Rencontres dans la villa du Cap d'Antibes
De fait, proche historiquement des balladuriens devenus sarkozystes, Ziad Takieddine a prouvé ces dernières semaines qu’il n’oubliait pas ses protecteurs, multipliant les interviews “exclusives” dans lesquelles il jure ses grands dieux ne pas connaître Nicolas Sarkozy (après avoir expliqué le contraire aux auteurs du Contrat, le livre qui a établi de manière irréfutable sa proximité avec le chef de l’Etat et ses proches), qu’il n’a joué aucun rôle dans le contrat Agosta (malgré de nombreux témoignages et documents qui parlent pour lui), et que toute cette histoire de rétrocommissions a été montée de toutes pièces par… Dominique de Villepin. D’ailleurs, lors de l’audience en référé visant à repousser la publication par les éditions Stock du Contrat, l’avocat de Takieddine, Me Olivier Pardo (le même qui défendit dans le procès Clearstream Imad Lahoud, qui «chargea» Dominique de Villepin de manière aussi violente qu’invraisemblable) donna moins le sentiment de plaider pour son client que pour la présidence de la République.
Une défense qui, en creux, ne fait que renforcer l’idée selon laquelle l’intermédiaire d’origine libanaise est bien proche du Château.
Les exemples abondent: l’homme d’affaires a rencontré Nicolas Sarkozy dès 1993 chez François Léotard. Entre 1993 et 1995, MM. Sarkozy et Léotard, respectivement aux ministères du Budget et de la Défense, étaient les deux ministres les plus importants s’agissant des contrats de ventes d’armes. Et tous deux fidèles soutiens du premier ministre-candidat Edouard Balladur.

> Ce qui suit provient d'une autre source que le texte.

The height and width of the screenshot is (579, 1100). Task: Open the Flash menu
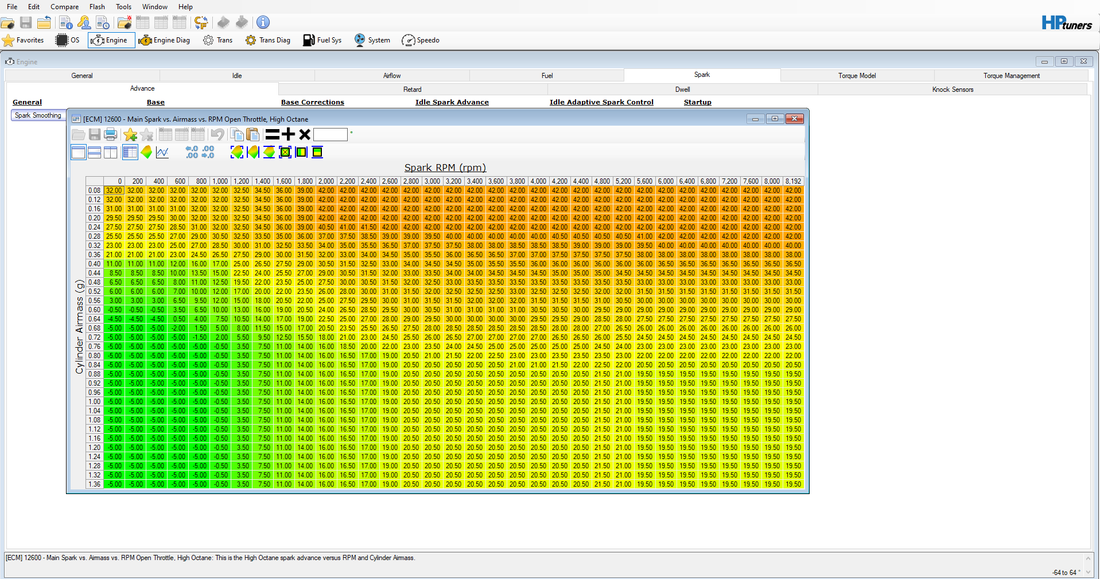[x=97, y=7]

Ziad Takieddine entretient aussi des relations privilégiées avec plusieurs membres de la garde rapprochée du chef de l’Etat: Nicolas Bazire, Brice Hortefeux ou Jean-François Copé, ces deux derniers ayant été vus à l’été 2005 dans la villa du Cap d’Antibes de l’intermédiaire libanais.
Un an plus tôt, en avril 2004, Jean-François Copé était même intervenu pour faire opérer puis rapatrier en urgence en France Ziad Takieddine, grièvement blessé sur l’île Moustique, dans l'archipel des Grenadines, sans doute dans une tentative d’assassinat.
La libération des infirmières bulgares
Décidément omniprésent dans la galaxie balladuro-sarkozyste, Ziad Takieddine a aussi accompagné en Arabie Saoudite Claude Guéant au milieu des années 2000 pour essayer de débloquer le contrat Miksa (la surveillance des frontières du royaume), qui opposa les réseaux du président Jacques Chirac à ceux du ministre de l’Intérieur Nicolas Sarkozy.
Ce n’est pas tout: comme l’a reconnu dans Le Contrat Claude Guéant, entre-temps devenu secrétaire général de l’Elysée, Ziad Takieddine a joué un rôle décisif au nom de l’Etat français dans la libération, au mois d’août 2007, des infirmières bulgares détenues par la Libye. Une action d’éclat dont Nicolas Sarkozy avait su tirer gloire. Aujourd’hui, entre les révélations des journalistes de Mediapart auteurs du Contrat et la pression de la justice, le chef de l’Etat ne semble plus vouloir assumer ses liens avec celui qui lui permit d’emporter ce succès diplomatique. Comme si d’incontournable, Ziad Takieddine était devenu infréquentable.